How Hamilton’s body changed for this new version of Sarah Connor is key to our understanding of this hardened, resilient, and resolute Sarah, and it juxtaposes well with the character’s brief bursts of doubt or vulnerability. To discuss her arc without addressing the physical alteration from the frizzy-haired, diner-outfit-wearing Terminator version of the character would be an incomplete analysis. That’s not to say that all conversations about Hamilton’s body when the film came out were particularly nuanced: a Washington Post profile by Rita Kempley described her as a “fitness convert” and “size 2 tough gal” with “lips plump as plums.” That last line is kind of gross! But how Hamilton wields Sarah’s practiced, precise physicality is an essential component of how Terminator 2 emphasizes the humanity-ending threat of nuclear war: Sarah has to be ready to protect her son.

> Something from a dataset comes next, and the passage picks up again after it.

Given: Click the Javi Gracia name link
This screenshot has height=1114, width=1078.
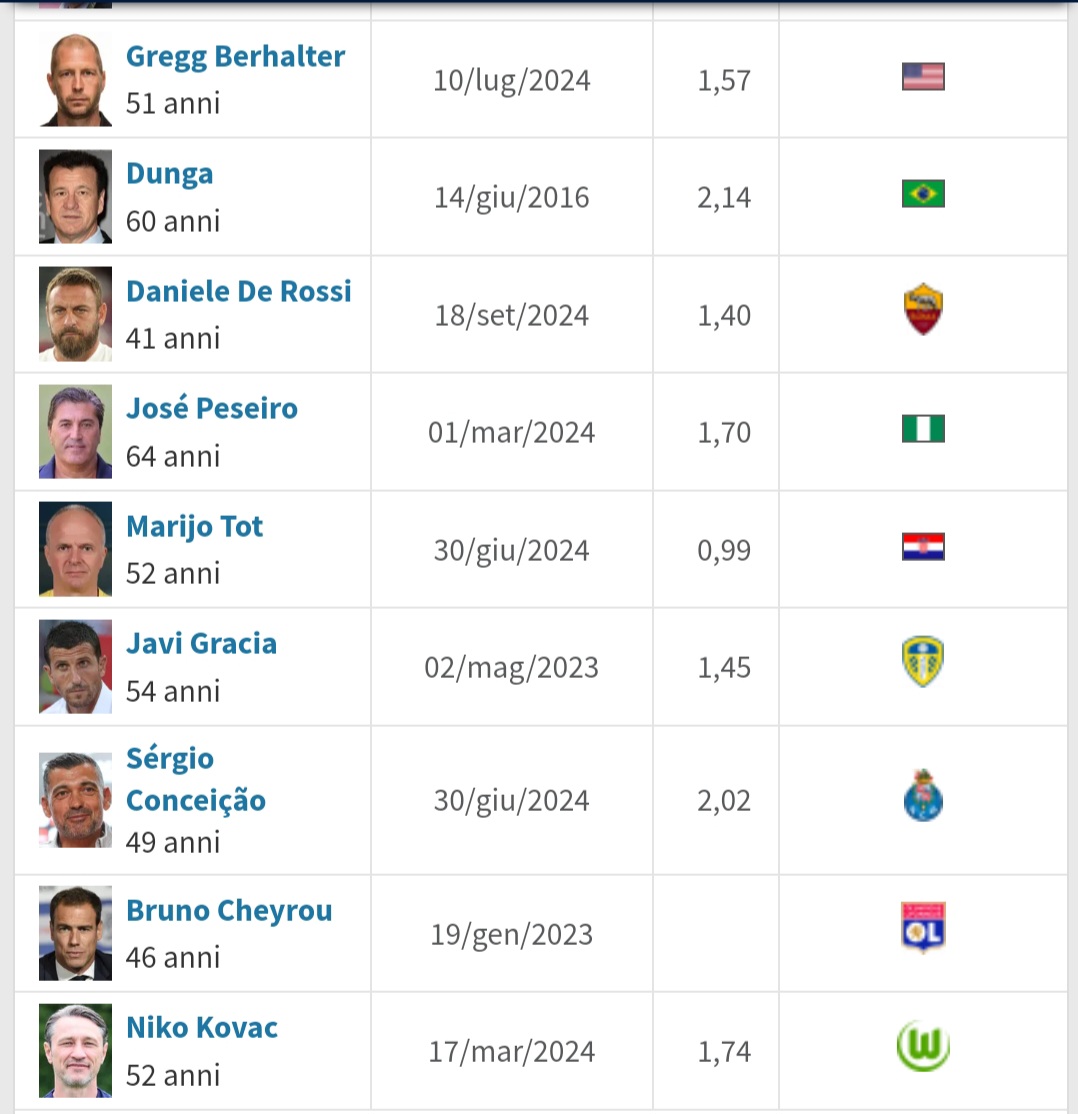Looking at the screenshot, I should click(201, 644).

And the moments of humanity that the Terminator and Sarah display, even in their brawnier forms, counteract Patrick’s sly, subdued performance as the malleable liquid-metal T-1000. On the one hand, the damage that his body can absorb and bounce back from—gigantic, mushroom-like chest explosions, chopped-off limbs, his skull cleaved in two—helps the T-1000 maintain a human façade. Unlike the Model 101, his skin doesn’t flake away, and his skeleton isn’t cable, metal, and wire. On the other hand, the T-1000’s ability to mimic the physical appearance of any person with whom it comes into contact underscores the human intangibles it misses. It’s too blandly kind as John’s foster mother. It can’t hold a conversation as the security guard at Sarah’s hospital. It can mimic Sarah, but not so much that it fools her son. When Sarah rails against Cyberdyne genius Miles Dyson (Joe Morton) for his work on Skynet, what she’s really making an argument for is human over artificial life, and a future for John and humanity rather than one for machines like the T-1000: “You think you’re so creative, but you don’t know what it’s really like to create something, to create a life, to feel it growing inside you. All you know how to create is death and destruction.”
It’s irony, maybe, that leads Sarah and the Terminator to kill the T-1000 by shooting it into a vat of molten steel that isn’t so different from the tornado of nuclear destruction of Judgment Day would bring. It’s Cameron’s interest in the body, definitively, that leads to the Terminator’s final act of metamorphosis: the self-sacrificial death that theoretically should stop Judgment Day by taking all future technology out of the hands of Cyberdyne Systems. Four sequels later, we know the story didn’t end there. But The Terminator franchise’s preoccupation on the overlaps between biological and engineered bodies and what each is capable of is a glimpse into the early creative influences that would lead Cameron to Avatar, and to another series of films poking at the same questions about how what we look like reflects or subverts who we are.
“Terminator 2: Judgment Day” is now streaming on Netflix.